At any rate, Cyprus’ strategy of testing Turkey’s resolve appears to have backfired, as a result of which energy companies will probably lay low for the time being before embarking on new exploration activities in that part of the EEZ.
For Faustmann, Turkey’s primary motive for blocking Cyprus’ energy endeavours lies in consolidating its influence in the region.
Ankara’s aggressive posture in Cyprus, northern Syria and in the Aegean with Greece, are interrelated – all occurring in the same timeframe.
“By establishing a claim, with the use of force or the threat of force, you then gain more leverage.”
Turkey was also driven by a desire to ‘put Cyprus in its place’, as it were.
Turkish president Tayyip Erdogan was not about to lose face when dealing with a minor player like Cyprus.
Facing elections in 2019, it would behove Erdogan to play up the nationalist card.
“At this stage, and even though Erdogan is more moderate than other nationalist forces in Turkey, as bizarre as that may sound, he does not think that a Cyprus settlement will earn him votes,” notes Faustmann.
“So ultimately it’s more about power politics and less about forcing Greek Cypriots back to the negotiating table.”
According to the analyst, the upshot of the standoff in block 3 can be summed up thus: the hydrocarbons issue is now officially linked to a settlement of the Cyprus problem.
In short, the Greek Cypriots’ strategy of rhetorically separating the two issues has failed.
On the flipside, even if a new round of reunification talks were to commence in earnest, that does not guarantee a positive outcome, as under the current circumstances Turkey is less likely to play ball, having already put the Greek Cypriots on the defensive.
Which means that Cyprus must carefully consider its next moves on the diplomatic scene.
Caught in a vice, Nicosia could offer assurances to the Turkish Cypriots that they will share in the hydrocarbons wealth.
The assurances should be specific and tangible, given that to date Greek Cypriots have flip-flopped and been vague on what Turkish Cypriots’ participation actually constitutes.
While agreeing with this assessment, energy analyst Charles Ellinas wonders whether such concessions would be enough to assuage the Turkish side at this juncture.
“Be that as it may, Greek Cypriots should at least establish a sovereign hydrocarbons fund with explicit provisions for setting aside a share of the proceeds for the Turkish Cypriots. At least that would indicate that Greek Cypriots are sincere on that point.”

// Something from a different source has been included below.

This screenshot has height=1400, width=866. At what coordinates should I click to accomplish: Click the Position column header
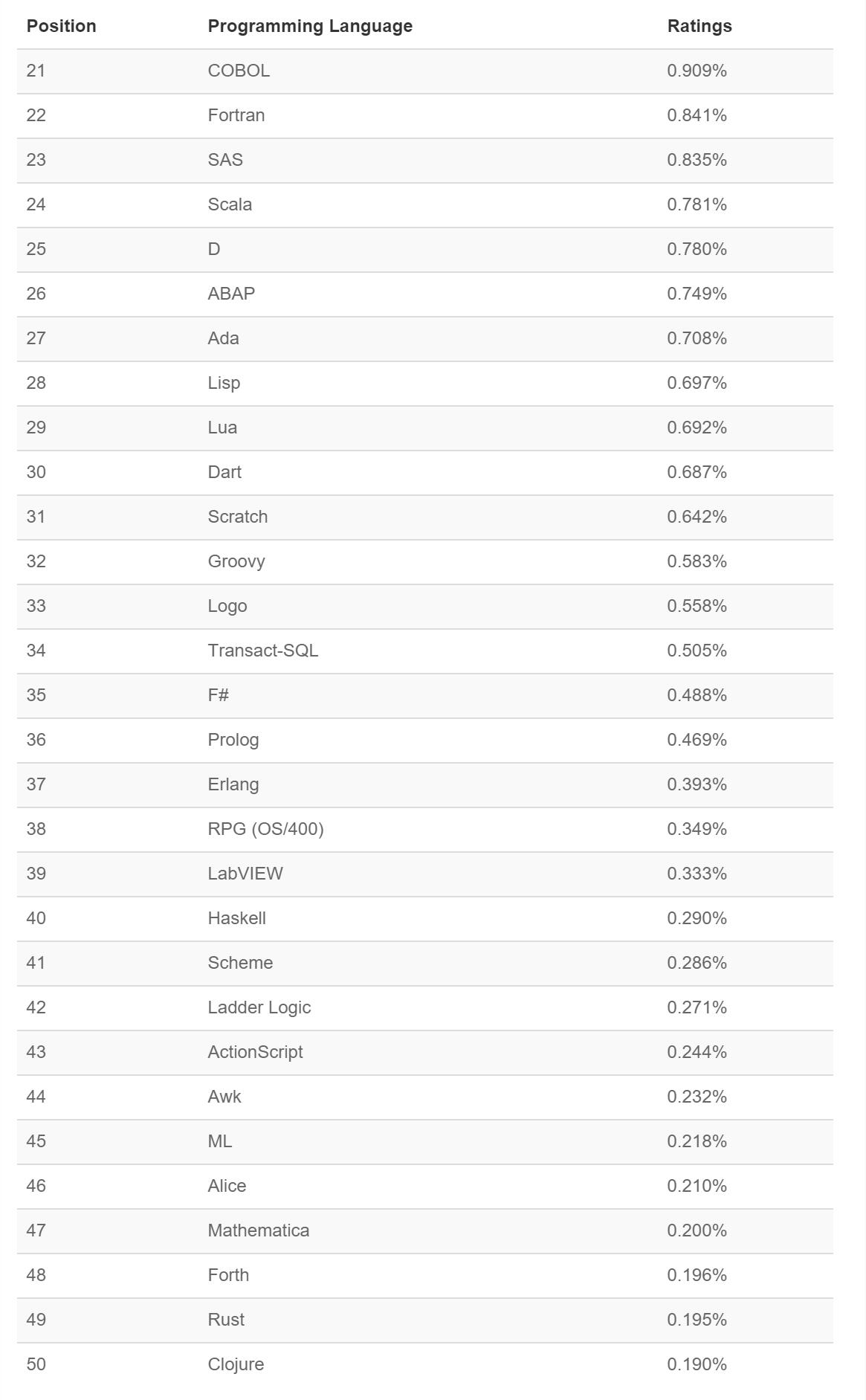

But by no means should Cyprus put on hold its exploration programme, stresses Ellinas.
“The longer we wait, the further markets slip away, and the tougher it gets to sell the gas. Ultimately that benefits no one – neither Greek Cypriots nor Turkish Cypriots.”
For one thing, ENI are prepared to wait it out before returning to the Cypriot EEZ, as indicated by the company’s CEO Claudio Descalzi on Friday.